> _What you have to do_
Print out the records that follow, exactly and completely.
--- Supplied information Enclosed Below ---
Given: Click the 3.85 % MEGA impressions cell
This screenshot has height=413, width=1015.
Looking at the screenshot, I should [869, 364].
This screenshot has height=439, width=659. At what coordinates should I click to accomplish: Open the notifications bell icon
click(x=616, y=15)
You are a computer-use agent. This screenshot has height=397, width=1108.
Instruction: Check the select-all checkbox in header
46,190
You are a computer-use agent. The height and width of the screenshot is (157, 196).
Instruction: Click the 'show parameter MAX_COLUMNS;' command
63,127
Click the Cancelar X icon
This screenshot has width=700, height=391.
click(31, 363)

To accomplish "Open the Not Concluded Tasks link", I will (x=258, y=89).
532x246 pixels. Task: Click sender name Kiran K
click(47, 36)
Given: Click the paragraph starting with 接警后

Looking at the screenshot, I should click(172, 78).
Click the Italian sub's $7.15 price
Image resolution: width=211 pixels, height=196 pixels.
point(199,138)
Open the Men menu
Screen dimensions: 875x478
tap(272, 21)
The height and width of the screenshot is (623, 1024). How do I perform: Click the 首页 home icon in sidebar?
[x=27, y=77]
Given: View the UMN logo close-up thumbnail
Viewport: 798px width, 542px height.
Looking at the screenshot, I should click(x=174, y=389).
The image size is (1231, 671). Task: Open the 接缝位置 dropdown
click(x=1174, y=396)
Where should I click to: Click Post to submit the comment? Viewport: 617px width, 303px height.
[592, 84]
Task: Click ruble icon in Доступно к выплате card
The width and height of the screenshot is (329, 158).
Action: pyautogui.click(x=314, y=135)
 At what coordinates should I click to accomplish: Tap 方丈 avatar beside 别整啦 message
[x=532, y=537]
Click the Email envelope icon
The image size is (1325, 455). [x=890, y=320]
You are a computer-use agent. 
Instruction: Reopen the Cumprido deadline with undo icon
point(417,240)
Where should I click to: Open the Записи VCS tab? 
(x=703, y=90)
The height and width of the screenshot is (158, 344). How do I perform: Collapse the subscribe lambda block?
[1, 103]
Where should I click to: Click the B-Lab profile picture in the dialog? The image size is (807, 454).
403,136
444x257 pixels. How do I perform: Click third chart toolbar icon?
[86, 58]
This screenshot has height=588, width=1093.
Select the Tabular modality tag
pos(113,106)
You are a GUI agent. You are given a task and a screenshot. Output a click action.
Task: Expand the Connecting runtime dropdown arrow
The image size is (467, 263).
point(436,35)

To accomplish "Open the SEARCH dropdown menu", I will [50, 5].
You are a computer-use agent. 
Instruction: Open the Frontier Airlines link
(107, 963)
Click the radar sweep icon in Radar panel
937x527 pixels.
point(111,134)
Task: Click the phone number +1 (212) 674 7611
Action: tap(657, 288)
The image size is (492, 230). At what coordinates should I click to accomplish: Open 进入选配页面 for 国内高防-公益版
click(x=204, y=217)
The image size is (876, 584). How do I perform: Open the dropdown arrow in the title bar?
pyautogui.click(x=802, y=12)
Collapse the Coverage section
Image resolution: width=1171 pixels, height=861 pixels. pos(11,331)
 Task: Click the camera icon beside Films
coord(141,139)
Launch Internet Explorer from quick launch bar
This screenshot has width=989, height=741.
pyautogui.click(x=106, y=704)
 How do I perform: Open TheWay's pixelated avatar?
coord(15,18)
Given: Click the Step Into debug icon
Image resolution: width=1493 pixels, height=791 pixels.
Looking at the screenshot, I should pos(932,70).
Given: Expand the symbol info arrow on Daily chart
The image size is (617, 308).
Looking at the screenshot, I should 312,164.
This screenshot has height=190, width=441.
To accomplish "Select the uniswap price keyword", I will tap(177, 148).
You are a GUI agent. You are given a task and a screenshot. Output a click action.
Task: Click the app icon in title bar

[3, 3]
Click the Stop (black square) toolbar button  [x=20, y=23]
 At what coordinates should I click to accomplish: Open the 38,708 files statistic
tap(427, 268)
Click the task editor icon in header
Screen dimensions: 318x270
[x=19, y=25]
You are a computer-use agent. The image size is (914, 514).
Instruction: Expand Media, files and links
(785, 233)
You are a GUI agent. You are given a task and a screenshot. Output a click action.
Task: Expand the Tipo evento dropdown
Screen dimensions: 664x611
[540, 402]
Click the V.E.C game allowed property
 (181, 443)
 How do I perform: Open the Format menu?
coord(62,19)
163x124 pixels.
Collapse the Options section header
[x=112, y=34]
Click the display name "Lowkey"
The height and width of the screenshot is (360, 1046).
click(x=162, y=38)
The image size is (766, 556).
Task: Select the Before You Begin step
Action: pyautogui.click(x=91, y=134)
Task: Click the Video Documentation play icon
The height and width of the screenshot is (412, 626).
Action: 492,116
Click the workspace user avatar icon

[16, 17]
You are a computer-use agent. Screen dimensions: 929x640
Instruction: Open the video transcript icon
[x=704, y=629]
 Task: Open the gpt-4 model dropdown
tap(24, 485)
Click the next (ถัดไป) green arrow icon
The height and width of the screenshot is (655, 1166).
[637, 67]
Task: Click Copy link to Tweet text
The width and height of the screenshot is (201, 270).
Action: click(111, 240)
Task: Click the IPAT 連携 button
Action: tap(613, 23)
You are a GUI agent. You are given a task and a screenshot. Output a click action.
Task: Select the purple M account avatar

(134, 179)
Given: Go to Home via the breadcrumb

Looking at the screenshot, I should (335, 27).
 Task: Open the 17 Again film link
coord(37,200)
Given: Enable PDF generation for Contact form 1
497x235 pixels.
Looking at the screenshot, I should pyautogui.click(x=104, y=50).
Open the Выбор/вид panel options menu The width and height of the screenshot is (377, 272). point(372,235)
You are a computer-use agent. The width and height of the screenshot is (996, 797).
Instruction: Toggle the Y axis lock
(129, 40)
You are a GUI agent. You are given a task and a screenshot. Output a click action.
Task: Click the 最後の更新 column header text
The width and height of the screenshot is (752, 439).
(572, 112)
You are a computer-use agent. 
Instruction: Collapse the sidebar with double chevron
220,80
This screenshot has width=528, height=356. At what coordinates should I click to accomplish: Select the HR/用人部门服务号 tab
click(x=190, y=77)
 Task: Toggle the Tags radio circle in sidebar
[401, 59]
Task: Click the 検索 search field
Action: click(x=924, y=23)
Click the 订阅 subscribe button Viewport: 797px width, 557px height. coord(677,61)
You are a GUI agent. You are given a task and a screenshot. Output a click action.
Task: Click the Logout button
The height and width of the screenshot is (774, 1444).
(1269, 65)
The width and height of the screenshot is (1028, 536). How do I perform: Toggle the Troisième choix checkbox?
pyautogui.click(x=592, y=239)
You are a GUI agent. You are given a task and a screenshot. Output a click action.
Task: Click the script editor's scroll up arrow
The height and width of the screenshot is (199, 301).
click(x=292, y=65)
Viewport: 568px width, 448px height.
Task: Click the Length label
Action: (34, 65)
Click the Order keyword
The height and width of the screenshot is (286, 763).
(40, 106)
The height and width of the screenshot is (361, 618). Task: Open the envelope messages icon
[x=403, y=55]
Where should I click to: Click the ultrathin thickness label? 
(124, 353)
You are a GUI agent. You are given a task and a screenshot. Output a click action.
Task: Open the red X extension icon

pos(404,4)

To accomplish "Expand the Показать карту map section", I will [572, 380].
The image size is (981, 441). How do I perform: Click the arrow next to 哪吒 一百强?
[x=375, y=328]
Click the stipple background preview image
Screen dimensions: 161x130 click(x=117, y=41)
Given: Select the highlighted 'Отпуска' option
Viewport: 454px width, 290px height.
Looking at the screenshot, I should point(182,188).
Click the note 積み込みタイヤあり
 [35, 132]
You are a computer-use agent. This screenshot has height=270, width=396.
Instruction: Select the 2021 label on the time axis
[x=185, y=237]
--- End of Enclosed Supplied information ---
> _Response to this exercise_
Given: Click the 3.85 % MEGA impressions cell
This screenshot has height=413, width=1015.
Looking at the screenshot, I should [869, 364].
This screenshot has height=439, width=659. At what coordinates should I click to accomplish: Open the notifications bell icon
click(x=616, y=15)
You are a computer-use agent. This screenshot has height=397, width=1108.
Instruction: Check the select-all checkbox in header
46,190
You are a computer-use agent. The height and width of the screenshot is (157, 196).
Instruction: Click the 'show parameter MAX_COLUMNS;' command
63,127
Click the Cancelar X icon
This screenshot has width=700, height=391.
click(31, 363)

To accomplish "Open the Not Concluded Tasks link", I will (x=258, y=89).
532x246 pixels. Task: Click sender name Kiran K
click(47, 36)
Given: Click the paragraph starting with 接警后

Looking at the screenshot, I should click(172, 78).
Click the Italian sub's $7.15 price
Image resolution: width=211 pixels, height=196 pixels.
point(199,138)
Open the Men menu
Screen dimensions: 875x478
tap(272, 21)
The height and width of the screenshot is (623, 1024). How do I perform: Click the 首页 home icon in sidebar?
[x=27, y=77]
Given: View the UMN logo close-up thumbnail
Viewport: 798px width, 542px height.
Looking at the screenshot, I should click(x=174, y=389).
The image size is (1231, 671). Task: Open the 接缝位置 dropdown
click(x=1174, y=396)
Where should I click to: Click Post to submit the comment? Viewport: 617px width, 303px height.
[592, 84]
Task: Click ruble icon in Доступно к выплате card
The width and height of the screenshot is (329, 158).
Action: pyautogui.click(x=314, y=135)
 At what coordinates should I click to accomplish: Tap 方丈 avatar beside 别整啦 message
[x=532, y=537]
Click the Email envelope icon
The image size is (1325, 455). [x=890, y=320]
You are a computer-use agent. 
Instruction: Reopen the Cumprido deadline with undo icon
point(417,240)
Where should I click to: Open the Записи VCS tab? 
(x=703, y=90)
The height and width of the screenshot is (158, 344). How do I perform: Collapse the subscribe lambda block?
[1, 103]
Where should I click to: Click the B-Lab profile picture in the dialog? The image size is (807, 454).
403,136
444x257 pixels. How do I perform: Click third chart toolbar icon?
[86, 58]
This screenshot has height=588, width=1093.
Select the Tabular modality tag
pos(113,106)
You are a GUI agent. You are given a task and a screenshot. Output a click action.
Task: Expand the Connecting runtime dropdown arrow
The image size is (467, 263).
point(436,35)

To accomplish "Open the SEARCH dropdown menu", I will [50, 5].
You are a computer-use agent. 
Instruction: Open the Frontier Airlines link
(107, 963)
Click the radar sweep icon in Radar panel
937x527 pixels.
point(111,134)
Task: Click the phone number +1 (212) 674 7611
Action: tap(657, 288)
The image size is (492, 230). At what coordinates should I click to accomplish: Open 进入选配页面 for 国内高防-公益版
click(x=204, y=217)
The image size is (876, 584). How do I perform: Open the dropdown arrow in the title bar?
pyautogui.click(x=802, y=12)
Collapse the Coverage section
Image resolution: width=1171 pixels, height=861 pixels. pos(11,331)
 Task: Click the camera icon beside Films
coord(141,139)
Launch Internet Explorer from quick launch bar
This screenshot has width=989, height=741.
pyautogui.click(x=106, y=704)
 How do I perform: Open TheWay's pixelated avatar?
coord(15,18)
Given: Click the Step Into debug icon
Image resolution: width=1493 pixels, height=791 pixels.
Looking at the screenshot, I should pos(932,70).
Given: Expand the symbol info arrow on Daily chart
The image size is (617, 308).
Looking at the screenshot, I should 312,164.
This screenshot has height=190, width=441.
To accomplish "Select the uniswap price keyword", I will tap(177, 148).
You are a GUI agent. You are given a task and a screenshot. Output a click action.
Task: Click the app icon in title bar

[3, 3]
Click the Stop (black square) toolbar button  [x=20, y=23]
 At what coordinates should I click to accomplish: Open the 38,708 files statistic
tap(427, 268)
Click the task editor icon in header
Screen dimensions: 318x270
[x=19, y=25]
You are a computer-use agent. The image size is (914, 514).
Instruction: Expand Media, files and links
(785, 233)
You are a GUI agent. You are given a task and a screenshot. Output a click action.
Task: Expand the Tipo evento dropdown
Screen dimensions: 664x611
[540, 402]
Click the V.E.C game allowed property
 (181, 443)
 How do I perform: Open the Format menu?
coord(62,19)
163x124 pixels.
Collapse the Options section header
[x=112, y=34]
Click the display name "Lowkey"
The height and width of the screenshot is (360, 1046).
click(x=162, y=38)
The image size is (766, 556).
Task: Select the Before You Begin step
Action: pyautogui.click(x=91, y=134)
Task: Click the Video Documentation play icon
The height and width of the screenshot is (412, 626).
Action: 492,116
Click the workspace user avatar icon

[16, 17]
You are a computer-use agent. Screen dimensions: 929x640
Instruction: Open the video transcript icon
[x=704, y=629]
 Task: Open the gpt-4 model dropdown
tap(24, 485)
Click the next (ถัดไป) green arrow icon
The height and width of the screenshot is (655, 1166).
[637, 67]
Task: Click Copy link to Tweet text
The width and height of the screenshot is (201, 270).
Action: click(111, 240)
Task: Click the IPAT 連携 button
Action: tap(613, 23)
You are a GUI agent. You are given a task and a screenshot. Output a click action.
Task: Select the purple M account avatar

(134, 179)
Given: Go to Home via the breadcrumb

Looking at the screenshot, I should (335, 27).
 Task: Open the 17 Again film link
coord(37,200)
Given: Enable PDF generation for Contact form 1
497x235 pixels.
Looking at the screenshot, I should pyautogui.click(x=104, y=50).
Open the Выбор/вид panel options menu The width and height of the screenshot is (377, 272). point(372,235)
You are a computer-use agent. The width and height of the screenshot is (996, 797).
Instruction: Toggle the Y axis lock
(129, 40)
You are a GUI agent. You are given a task and a screenshot. Output a click action.
Task: Click the 最後の更新 column header text
The width and height of the screenshot is (752, 439).
(572, 112)
You are a computer-use agent. 
Instruction: Collapse the sidebar with double chevron
220,80
This screenshot has width=528, height=356. At what coordinates should I click to accomplish: Select the HR/用人部门服务号 tab
click(x=190, y=77)
 Task: Toggle the Tags radio circle in sidebar
[401, 59]
Task: Click the 検索 search field
Action: click(x=924, y=23)
Click the 订阅 subscribe button Viewport: 797px width, 557px height. coord(677,61)
You are a GUI agent. You are given a task and a screenshot. Output a click action.
Task: Click the Logout button
The height and width of the screenshot is (774, 1444).
(1269, 65)
The width and height of the screenshot is (1028, 536). How do I perform: Toggle the Troisième choix checkbox?
pyautogui.click(x=592, y=239)
You are a GUI agent. You are given a task and a screenshot. Output a click action.
Task: Click the script editor's scroll up arrow
The height and width of the screenshot is (199, 301).
click(x=292, y=65)
Viewport: 568px width, 448px height.
Task: Click the Length label
Action: (34, 65)
Click the Order keyword
The height and width of the screenshot is (286, 763).
(40, 106)
The height and width of the screenshot is (361, 618). Task: Open the envelope messages icon
[x=403, y=55]
Where should I click to: Click the ultrathin thickness label? 
(124, 353)
You are a GUI agent. You are given a task and a screenshot. Output a click action.
Task: Open the red X extension icon

pos(404,4)

To accomplish "Expand the Показать карту map section", I will [572, 380].
The image size is (981, 441). How do I perform: Click the arrow next to 哪吒 一百强?
[x=375, y=328]
Click the stipple background preview image
Screen dimensions: 161x130 click(x=117, y=41)
Given: Select the highlighted 'Отпуска' option
Viewport: 454px width, 290px height.
Looking at the screenshot, I should point(182,188).
Click the note 積み込みタイヤあり
 [35, 132]
You are a computer-use agent. This screenshot has height=270, width=396.
Instruction: Select the 2021 label on the time axis
[x=185, y=237]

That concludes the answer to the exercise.